EA Canada boasts on it's website that "EA Canada (EAC) is EA’s largest and one of its most venerable studios. EAC develops several of EA's biggest global sports franchises, including FIFA Soccer, NHL hockey and UFC. The EAC campus in Vancouver (located in suburban Burnaby) is home to approximately 1,300 employees at an impressive state-of-the-art campus featuring a theater, coffee bars, restaurants, an expansive fitness room, and a full-size soccer field."
Hootsuite is a serious industry and media darling that is garnering loads of praise... and financing.
In a recent interview of Hootsuite CEO Ryan Holmes in the Vancouver Sun, Holmes said that "I think from a Canadian perspective it's going to allow us to continue building out what I call maple syrup mafia, building out a flagship company within Vancouver and within Canada. We're very excited about the momentum this is going to allow us to have in terms of hiring and attracting and retaining great talent.
"We're heading toward over 700 by the end of the year and we’re ramping up our hiring. We had our fall career fair in Vancouver where we had lots of great, smart people come by and were looking for more talent all the time."

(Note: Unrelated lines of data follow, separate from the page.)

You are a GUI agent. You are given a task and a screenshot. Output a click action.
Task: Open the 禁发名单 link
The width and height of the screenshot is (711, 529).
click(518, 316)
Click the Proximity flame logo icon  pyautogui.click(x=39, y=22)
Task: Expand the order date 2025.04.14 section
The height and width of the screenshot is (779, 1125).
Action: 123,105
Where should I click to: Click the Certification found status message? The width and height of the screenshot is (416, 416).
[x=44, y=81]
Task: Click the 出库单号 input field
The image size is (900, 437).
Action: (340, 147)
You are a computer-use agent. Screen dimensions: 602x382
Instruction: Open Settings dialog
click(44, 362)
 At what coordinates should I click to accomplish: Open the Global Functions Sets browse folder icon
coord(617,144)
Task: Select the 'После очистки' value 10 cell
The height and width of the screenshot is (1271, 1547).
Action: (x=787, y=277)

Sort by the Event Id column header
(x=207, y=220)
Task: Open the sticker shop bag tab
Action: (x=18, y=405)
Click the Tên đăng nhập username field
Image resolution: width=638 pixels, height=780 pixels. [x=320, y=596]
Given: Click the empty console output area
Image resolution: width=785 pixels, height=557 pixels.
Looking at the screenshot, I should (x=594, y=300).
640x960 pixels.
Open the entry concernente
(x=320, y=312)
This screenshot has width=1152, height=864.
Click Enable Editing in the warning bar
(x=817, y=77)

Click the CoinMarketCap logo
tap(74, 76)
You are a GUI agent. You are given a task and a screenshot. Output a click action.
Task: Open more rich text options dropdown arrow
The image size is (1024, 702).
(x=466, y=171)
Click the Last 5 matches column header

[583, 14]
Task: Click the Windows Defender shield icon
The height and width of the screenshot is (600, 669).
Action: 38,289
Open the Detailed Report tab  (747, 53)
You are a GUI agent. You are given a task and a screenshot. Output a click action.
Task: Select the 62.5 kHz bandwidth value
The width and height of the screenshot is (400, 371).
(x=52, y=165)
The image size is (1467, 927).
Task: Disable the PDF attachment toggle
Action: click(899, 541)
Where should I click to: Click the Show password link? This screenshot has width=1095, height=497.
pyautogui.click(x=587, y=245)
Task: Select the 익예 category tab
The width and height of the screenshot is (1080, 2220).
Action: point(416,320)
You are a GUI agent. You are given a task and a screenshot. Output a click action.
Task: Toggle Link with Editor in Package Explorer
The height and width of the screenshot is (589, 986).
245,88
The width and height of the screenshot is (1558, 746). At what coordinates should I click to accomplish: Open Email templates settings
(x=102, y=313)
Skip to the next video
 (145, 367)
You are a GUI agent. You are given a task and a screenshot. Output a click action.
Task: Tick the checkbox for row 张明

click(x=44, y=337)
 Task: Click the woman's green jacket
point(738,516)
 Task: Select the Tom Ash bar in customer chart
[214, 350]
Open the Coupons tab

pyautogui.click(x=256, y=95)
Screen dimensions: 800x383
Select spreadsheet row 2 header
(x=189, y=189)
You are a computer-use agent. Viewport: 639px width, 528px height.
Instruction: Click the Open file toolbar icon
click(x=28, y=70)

Tech Sector in Markham, Ontario
Near Toronto, you will find Markham, Ontario, another center of technology in the Canadian economy.
Markham's economy is fueled in part by a number of multinational tech companies that have their Canadian headquarters located there. These include Advanced Micro Devices, Avaya, IBM, Motorola, and Oracle, among others.
An article on Huff Post about attracting international tech talent to Markham by Mayor Frank Scarpitti included this quote about the city's outlook on expats: "Diversity is part of Markham's DNA. Professionals, business executives, retail operators and skilled trades persons come to our city from all over the world. In fact, close to 60 per cent of our residents were born outside of Canada. Their energy, passion and hard work allow them to build new lives for themselves and create jobs for our community."
Greater Toronto Area
Greater Toronto Area - specifically Mississauga and Brampton - is not surprisingly home to its own wealth of opportunity for tech expats.
Microsoft's Head office in Canada is located in Mississauga, and Apple recently moved it's headquarters to Toronto.
An article in the Globe and Mail about Toronto's Technology Industry noted that: "A combination of tax changes for foreign investors, an effort to concentrate startups into creative hubs and the success of a few tent-pole companies has created space for more startups to flourish. Those positive examples are giving potential founders the belief that they can stay in Toronto and build global companies."